Aim of the exercise ::
Word for word, restate the entries below from their first line through the line that contains "has height=882, width=989.".

Dataset extract ::
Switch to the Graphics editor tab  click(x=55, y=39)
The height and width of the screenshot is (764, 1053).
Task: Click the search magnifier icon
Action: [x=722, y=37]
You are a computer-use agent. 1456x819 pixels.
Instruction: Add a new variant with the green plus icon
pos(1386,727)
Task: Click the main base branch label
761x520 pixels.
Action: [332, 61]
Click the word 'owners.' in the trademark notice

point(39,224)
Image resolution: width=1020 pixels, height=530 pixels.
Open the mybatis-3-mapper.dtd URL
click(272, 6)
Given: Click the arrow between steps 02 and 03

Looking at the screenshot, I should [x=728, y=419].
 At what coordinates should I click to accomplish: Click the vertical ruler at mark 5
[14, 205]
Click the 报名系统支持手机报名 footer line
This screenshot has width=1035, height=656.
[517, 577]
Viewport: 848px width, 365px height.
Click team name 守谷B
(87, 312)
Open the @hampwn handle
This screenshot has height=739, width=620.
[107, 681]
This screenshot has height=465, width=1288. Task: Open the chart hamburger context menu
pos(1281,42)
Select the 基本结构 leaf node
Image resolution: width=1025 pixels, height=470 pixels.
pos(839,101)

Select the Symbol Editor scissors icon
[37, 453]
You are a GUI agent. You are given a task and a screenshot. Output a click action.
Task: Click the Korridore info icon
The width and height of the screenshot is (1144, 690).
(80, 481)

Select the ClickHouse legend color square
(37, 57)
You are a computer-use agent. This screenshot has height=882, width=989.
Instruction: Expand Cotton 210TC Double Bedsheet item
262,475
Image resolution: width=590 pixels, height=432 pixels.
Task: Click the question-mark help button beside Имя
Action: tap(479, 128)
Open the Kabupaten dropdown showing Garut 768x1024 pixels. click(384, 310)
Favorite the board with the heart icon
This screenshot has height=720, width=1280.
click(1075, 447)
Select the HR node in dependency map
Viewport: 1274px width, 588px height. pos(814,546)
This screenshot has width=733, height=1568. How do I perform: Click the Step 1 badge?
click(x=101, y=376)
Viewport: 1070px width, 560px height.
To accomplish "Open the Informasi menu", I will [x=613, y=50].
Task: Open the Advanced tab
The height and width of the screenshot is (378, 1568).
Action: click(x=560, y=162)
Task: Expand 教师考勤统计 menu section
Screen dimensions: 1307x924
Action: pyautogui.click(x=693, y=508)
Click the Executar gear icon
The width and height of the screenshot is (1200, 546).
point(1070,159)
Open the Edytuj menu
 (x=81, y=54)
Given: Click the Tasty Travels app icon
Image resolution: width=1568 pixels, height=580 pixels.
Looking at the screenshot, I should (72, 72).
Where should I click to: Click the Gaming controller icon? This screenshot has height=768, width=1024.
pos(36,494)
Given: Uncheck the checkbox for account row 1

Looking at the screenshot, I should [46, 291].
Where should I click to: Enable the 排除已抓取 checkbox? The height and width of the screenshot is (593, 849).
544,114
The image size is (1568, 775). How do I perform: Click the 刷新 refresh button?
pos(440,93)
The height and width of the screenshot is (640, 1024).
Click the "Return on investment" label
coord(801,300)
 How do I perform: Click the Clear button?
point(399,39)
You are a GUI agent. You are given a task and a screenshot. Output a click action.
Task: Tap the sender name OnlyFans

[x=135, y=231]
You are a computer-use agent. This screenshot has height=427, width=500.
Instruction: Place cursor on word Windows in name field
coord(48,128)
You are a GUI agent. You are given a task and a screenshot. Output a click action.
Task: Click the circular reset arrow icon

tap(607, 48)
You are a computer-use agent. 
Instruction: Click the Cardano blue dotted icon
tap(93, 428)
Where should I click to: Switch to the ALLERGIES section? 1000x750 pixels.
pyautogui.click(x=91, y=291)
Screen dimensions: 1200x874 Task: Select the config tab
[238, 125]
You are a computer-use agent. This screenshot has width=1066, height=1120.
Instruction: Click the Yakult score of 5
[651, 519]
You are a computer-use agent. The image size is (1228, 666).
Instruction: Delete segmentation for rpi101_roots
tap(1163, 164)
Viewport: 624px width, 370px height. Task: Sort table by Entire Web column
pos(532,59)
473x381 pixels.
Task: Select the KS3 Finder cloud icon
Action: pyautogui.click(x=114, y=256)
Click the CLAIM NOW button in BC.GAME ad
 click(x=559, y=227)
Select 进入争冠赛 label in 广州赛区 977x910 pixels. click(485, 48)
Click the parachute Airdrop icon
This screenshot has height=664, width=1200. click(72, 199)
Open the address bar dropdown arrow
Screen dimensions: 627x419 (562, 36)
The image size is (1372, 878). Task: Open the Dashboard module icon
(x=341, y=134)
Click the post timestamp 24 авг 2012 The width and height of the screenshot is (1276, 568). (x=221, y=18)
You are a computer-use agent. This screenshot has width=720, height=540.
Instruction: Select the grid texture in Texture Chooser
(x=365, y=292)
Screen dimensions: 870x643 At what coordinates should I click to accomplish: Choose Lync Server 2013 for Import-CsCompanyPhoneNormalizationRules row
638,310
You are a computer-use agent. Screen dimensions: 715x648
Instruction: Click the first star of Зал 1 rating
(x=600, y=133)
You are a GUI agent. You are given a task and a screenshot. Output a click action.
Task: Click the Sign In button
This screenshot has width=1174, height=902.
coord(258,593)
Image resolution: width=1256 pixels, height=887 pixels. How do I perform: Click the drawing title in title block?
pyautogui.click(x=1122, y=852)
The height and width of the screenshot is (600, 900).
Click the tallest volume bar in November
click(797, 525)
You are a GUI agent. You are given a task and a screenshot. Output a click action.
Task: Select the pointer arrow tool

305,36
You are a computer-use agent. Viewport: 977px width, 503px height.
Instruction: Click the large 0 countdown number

Answer for the task ::
Switch to the Graphics editor tab  click(x=55, y=39)
The height and width of the screenshot is (764, 1053).
Task: Click the search magnifier icon
Action: [x=722, y=37]
You are a computer-use agent. 1456x819 pixels.
Instruction: Add a new variant with the green plus icon
pos(1386,727)
Task: Click the main base branch label
761x520 pixels.
Action: [332, 61]
Click the word 'owners.' in the trademark notice

point(39,224)
Image resolution: width=1020 pixels, height=530 pixels.
Open the mybatis-3-mapper.dtd URL
click(272, 6)
Given: Click the arrow between steps 02 and 03

Looking at the screenshot, I should [x=728, y=419].
 At what coordinates should I click to accomplish: Click the vertical ruler at mark 5
[14, 205]
Click the 报名系统支持手机报名 footer line
This screenshot has width=1035, height=656.
[517, 577]
Viewport: 848px width, 365px height.
Click team name 守谷B
(87, 312)
Open the @hampwn handle
This screenshot has height=739, width=620.
[107, 681]
This screenshot has height=465, width=1288. Task: Open the chart hamburger context menu
pos(1281,42)
Select the 基本结构 leaf node
Image resolution: width=1025 pixels, height=470 pixels.
pos(839,101)

Select the Symbol Editor scissors icon
[37, 453]
You are a GUI agent. You are given a task and a screenshot. Output a click action.
Task: Click the Korridore info icon
The width and height of the screenshot is (1144, 690).
(80, 481)

Select the ClickHouse legend color square
(37, 57)
You are a computer-use agent. This screenshot has height=882, width=989.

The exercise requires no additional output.